Welcome to Eastern Evening!


          
While I'm still getting used to this, I will update the blog every day, though I doubt I'll have too many visitors.  I've had a huge interest in eastern music and other obscure jewels for the longest time. I learn something new with every new artist I come across, and I hope to convey that experience to every reader. 


I hope to make posts with heavy musical analysis over a plethora of artists and genres, but I'll start with this classic...

 


Yumi Matsutoya (also called Yuming), is a forerunner of most modern Japanese music. Matsutoya had the privilege of working with some stellar artists including Tats Yamashita, Taeko Ohnuki, and Minako Yoshida. I was pleased to discover that 70s heavyweights Harry Hosono and Shigeru Suzuki played on most of Yuming's albums when she was Yumi Arai. This is significantly relevant here. And what better way to kick off Yuming's expansive and impressively prolific catalog than with Cobalt Hour. 


To kick off this iconic masterpiece... 


          Here's a famous one!
 

If this isn't nostalgia bait for any Studio Ghibli fans, then I don't know what is. Rouge No Dengon comes with a doo-wop chorus provided by Yamashita and Ohnuki, so the song resembles something upbeat from the mid-60's with Yuming's mellifluous "Arai-era" vocals as a bonus. The song received plenty of attention and was placed alongside "Don't Talk To Me" (何もきかないで) as a single the same year. Even so, Rouge No Dengon was given a good boost thanks to Hayao Miyazaki's decision to add this song to "Kiki's Delivery Service" in 1989. Fortunately, this won't be the last time long-time-Yuming-fan Miyazaki adds one of her classic tunes to his film soundtrack.




Actually, Logbook (or 航海日誌), comes right after Rouge No Dengon. Even by 1975, Yumi Arai had proven herself a talented songwriter, often included in the credits of many famous artists' releases of that time (such as Hi-Fi Set and Agnes Chan, to name a few). Her style was, for lack of a better word, eclectic. Here, with Logbook, you hear that mix of influences. A pinch of jazz, aidoru-pop, something sultry, and musical child of Mayumi Itsuwa and Joni Mitchell. There was always something uber-sentimental about her songs from her days before she was married to Masataka Matsutoya (her producer and keys player), and became Yumi Matsutoya a year after Cobalt Hour.









        A Classic


If you want J-Pop classics, this is a near-perfect example.
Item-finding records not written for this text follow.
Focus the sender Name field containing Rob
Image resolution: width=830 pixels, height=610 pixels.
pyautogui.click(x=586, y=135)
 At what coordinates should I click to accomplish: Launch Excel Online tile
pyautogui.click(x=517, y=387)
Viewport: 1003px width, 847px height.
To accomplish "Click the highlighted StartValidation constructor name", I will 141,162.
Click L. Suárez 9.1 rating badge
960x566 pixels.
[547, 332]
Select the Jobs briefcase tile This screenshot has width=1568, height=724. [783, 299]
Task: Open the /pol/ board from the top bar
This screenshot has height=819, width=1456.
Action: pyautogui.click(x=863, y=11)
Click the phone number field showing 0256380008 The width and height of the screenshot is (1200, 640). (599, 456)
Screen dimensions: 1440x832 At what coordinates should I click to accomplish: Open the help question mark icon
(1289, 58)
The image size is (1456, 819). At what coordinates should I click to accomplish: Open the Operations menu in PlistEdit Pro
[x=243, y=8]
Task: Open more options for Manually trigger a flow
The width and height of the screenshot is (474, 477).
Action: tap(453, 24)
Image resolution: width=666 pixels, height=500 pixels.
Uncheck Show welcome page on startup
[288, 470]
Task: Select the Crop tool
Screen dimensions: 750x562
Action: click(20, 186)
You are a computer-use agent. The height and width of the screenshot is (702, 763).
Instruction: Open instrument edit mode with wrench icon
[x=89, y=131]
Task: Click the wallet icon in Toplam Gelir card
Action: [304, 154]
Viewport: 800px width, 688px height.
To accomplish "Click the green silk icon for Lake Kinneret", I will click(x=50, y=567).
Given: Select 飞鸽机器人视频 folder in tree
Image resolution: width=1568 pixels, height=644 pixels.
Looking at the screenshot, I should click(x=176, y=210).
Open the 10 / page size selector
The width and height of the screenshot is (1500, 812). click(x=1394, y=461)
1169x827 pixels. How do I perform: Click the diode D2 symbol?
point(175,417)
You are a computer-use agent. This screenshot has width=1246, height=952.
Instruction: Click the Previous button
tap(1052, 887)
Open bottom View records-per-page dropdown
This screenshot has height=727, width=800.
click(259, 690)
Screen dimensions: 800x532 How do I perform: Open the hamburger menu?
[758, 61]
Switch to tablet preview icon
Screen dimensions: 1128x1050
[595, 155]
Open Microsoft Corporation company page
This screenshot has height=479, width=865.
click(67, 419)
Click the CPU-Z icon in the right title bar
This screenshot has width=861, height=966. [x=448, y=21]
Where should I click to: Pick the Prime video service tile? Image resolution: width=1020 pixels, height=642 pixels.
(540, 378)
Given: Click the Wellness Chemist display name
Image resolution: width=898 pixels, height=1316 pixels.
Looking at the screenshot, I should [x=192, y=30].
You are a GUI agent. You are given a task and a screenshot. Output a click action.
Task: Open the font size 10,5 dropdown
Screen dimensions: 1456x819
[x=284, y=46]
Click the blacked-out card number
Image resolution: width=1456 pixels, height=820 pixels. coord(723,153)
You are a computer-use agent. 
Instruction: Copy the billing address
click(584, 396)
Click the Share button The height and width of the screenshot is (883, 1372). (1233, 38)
From the slow build, to the satisfying blend of lucid 70's keys, Rainy Station (雨のステイション) is great for a relaxing, rainy day. Gazing outside the window at the downpour, I can hear the couple of members of Happy End and (at the time) Tin Pan Alley really giving it their all to make this tune something magical. I couldn't ask for a more genuine mid-70's ballad, with its folk, R&B, and slow-tempo mellowness that just brings the rain pouring down no matter where you are.


These three selections are essential to diagnosing this album as a masterwork of one of Japan's great artists. Cobalt Hour is great in many ways. It combines Yuming's folky roots with her jazzy temperament, and wraps everything up with a best-in-show mastering and mixing that makes for a carefully layered, timelessly sentimental favorite, as with many of Yuming's albums. 










Thanks for reading my first post. I hope to give readers something interesting to read and something even better to listen to. Think of this blog as a glorified radio! There will definitely be more coming. 


And no, I don't know what is going on with the weird, highlighted text!